A cool snap briefly interrupts asparagus harvest at Eastern Fresh
When Tom Sheppard, president of Cedarville, NJ-based Eastern Fresh Growers Inc., spoke to The Produce News on May 8, he said that the company was not harvesting asparagus that day.
“At this point in a normal season we would not have missed a single day,” said Sheppard. “But we had a cold snap and had to stop for a day. That aside, the weather has been OK this spring.”
Asparagus, he explained, is harvested as it comes out of the ground. When the temperature is high the ground is warm, and product grows much faster. When the thermometer drops the ground cools down, slowing down growth.

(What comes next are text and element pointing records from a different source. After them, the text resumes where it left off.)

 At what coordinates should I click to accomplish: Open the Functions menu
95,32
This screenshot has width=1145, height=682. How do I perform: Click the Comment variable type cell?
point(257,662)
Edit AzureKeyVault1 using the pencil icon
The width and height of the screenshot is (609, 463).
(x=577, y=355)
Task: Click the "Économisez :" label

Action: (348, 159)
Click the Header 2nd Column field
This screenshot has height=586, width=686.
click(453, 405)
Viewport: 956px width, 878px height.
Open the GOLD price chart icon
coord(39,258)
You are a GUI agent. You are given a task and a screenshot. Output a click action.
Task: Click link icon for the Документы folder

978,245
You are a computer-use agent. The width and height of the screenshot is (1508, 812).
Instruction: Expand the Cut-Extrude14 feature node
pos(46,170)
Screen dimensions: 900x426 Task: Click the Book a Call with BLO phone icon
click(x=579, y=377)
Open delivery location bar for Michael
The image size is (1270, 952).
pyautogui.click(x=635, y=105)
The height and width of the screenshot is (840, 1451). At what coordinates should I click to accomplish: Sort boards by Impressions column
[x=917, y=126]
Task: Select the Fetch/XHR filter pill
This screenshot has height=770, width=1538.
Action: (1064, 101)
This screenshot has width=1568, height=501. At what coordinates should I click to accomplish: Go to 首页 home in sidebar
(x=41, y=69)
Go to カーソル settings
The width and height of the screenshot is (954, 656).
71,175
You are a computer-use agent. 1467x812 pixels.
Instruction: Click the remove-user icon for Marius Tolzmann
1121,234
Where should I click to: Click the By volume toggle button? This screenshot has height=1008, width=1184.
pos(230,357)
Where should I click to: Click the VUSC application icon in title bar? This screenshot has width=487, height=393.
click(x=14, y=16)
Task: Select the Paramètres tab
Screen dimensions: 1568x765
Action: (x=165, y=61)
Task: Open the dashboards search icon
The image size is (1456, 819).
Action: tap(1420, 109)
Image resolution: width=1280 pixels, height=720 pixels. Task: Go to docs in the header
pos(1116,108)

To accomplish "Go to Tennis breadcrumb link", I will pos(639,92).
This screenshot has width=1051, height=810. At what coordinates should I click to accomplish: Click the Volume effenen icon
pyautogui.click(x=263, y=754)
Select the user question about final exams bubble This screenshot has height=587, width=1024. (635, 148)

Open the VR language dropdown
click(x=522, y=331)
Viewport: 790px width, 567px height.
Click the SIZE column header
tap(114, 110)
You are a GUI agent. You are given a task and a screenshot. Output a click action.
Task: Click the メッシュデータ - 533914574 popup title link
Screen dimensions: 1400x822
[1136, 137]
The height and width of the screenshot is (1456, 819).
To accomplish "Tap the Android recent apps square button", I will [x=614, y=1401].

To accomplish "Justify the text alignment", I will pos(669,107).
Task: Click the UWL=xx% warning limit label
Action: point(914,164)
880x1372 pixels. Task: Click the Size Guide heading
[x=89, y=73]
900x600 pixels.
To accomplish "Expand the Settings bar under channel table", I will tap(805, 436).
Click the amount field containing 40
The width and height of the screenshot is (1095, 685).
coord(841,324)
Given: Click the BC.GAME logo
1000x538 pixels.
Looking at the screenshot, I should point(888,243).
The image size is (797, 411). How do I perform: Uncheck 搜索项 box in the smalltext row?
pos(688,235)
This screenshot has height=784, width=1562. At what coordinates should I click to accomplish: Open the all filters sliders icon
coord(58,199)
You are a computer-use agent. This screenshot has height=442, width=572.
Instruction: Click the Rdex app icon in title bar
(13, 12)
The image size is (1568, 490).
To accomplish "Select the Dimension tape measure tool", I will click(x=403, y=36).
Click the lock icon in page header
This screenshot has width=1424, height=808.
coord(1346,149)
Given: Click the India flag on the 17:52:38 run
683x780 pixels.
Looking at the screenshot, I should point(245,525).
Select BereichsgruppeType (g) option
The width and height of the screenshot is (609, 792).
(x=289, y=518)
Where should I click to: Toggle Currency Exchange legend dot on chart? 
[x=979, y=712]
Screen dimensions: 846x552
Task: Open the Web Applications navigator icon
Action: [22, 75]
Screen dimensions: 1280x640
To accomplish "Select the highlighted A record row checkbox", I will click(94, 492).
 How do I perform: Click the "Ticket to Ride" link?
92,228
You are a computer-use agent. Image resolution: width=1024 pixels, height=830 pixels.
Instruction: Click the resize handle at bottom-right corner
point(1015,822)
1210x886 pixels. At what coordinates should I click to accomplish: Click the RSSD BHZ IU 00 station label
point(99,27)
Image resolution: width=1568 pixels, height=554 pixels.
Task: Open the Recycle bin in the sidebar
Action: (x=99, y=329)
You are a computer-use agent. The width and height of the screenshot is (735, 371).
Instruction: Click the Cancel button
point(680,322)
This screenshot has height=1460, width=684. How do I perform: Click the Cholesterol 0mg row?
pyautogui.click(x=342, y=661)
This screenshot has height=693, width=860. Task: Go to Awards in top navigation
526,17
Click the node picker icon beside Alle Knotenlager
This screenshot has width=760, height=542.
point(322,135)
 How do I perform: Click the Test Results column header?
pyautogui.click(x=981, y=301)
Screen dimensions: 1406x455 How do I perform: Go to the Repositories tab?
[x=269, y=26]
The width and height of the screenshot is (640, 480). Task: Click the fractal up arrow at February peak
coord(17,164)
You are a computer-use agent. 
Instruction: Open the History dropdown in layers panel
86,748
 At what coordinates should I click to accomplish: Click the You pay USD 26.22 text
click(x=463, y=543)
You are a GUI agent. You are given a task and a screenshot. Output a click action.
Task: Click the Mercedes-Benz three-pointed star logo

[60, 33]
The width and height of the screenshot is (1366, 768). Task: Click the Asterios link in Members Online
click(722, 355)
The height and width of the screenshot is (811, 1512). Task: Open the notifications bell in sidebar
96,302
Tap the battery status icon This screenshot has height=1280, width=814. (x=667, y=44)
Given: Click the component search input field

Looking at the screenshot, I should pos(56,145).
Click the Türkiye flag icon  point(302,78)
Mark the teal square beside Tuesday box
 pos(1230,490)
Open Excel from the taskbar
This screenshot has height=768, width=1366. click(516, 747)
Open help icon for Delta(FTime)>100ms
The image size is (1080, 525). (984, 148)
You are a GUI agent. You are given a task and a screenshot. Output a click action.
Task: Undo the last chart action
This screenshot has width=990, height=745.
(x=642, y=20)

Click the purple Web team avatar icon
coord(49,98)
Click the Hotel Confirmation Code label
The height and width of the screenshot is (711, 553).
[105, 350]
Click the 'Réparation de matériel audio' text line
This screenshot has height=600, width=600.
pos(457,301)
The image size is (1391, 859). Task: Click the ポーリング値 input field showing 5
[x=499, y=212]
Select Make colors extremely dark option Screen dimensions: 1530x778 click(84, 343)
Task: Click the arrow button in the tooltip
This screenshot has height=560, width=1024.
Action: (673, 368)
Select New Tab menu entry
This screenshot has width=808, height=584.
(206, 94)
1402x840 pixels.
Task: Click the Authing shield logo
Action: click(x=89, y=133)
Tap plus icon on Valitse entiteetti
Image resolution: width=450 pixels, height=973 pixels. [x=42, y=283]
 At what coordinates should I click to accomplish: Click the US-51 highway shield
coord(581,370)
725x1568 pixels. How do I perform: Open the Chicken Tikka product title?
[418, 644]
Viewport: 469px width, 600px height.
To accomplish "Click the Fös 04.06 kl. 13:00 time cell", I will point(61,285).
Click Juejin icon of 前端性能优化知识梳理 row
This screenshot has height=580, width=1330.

“It’s almost as though you can watch asparagus grow,” Sheppard noted. “Unlike the joke about being so bored you would rather watch grass grow, you really can just about watch asparagus sprout and grow.”
On the flip side of the cold snap, he said that earlier, on Sunday, April 30, the company had the biggest asparagus yield it ever had in a single day, thus proving that Mother Nature doesn’t come with an explanation and she keeps growers’ expectations in-check.
In a normal year, Eastern Fresh Growers produces about 12,000 packed-out boxes of asparagus. It focuses on supplying the strong and growing local demand.
Sheppard pointed out that the increasing demand motivated the company to install a new asparagus line in time for last spring’s harvest.
One of Eastern Fresh’s New Jersey asparagus fields.“And with our hopes high, we put in a second line,” he said. “Asparagus is a long-term investment. We wait for three years to harvest a commercial crop, but once it’s in the ground it lasts for about 20 years. We remove old crops and replant new ones on a rotating basis.”
Fran Hancock, a sales representative for Eastern Fresh Growers, spearheaded the machinery installation, and he oversees its operation.
Over the years of being in agriculture, Eastern Fresh Growers has aligned with other local growers, adding to its increased growth.
“This helps to increase our menu and fulfill contracted sales,” said Sheppard. “As farmers being at the mercy of nature, the more farms that are involved, the more likely customers’ needs will be filled.”
Sheppard said he is aggressively seeking an additional sales representative to join the company, and he invites inquiries from experienced people who are looking for long-term employment with a company that has a solid background and a very good reputation.
Eastern Fresh Growers’ New Jersey cucumbers were in the ground in early May.
“As soon as the weather warms up a little we’ll get the peppers in the ground,” he noted. “Cucumber harvest will start by mid-June and peppers will start mid-July.
“Holding off until the weather is perfect for a crop not only insures a good crop, it also keeps us in our lane so we don’t run into North Carolina or Georgia’s movement,” he continued. “We’ll start Iceberg and Romaine lettuces about mid-May, but we do have Romaine from North Carolina now.”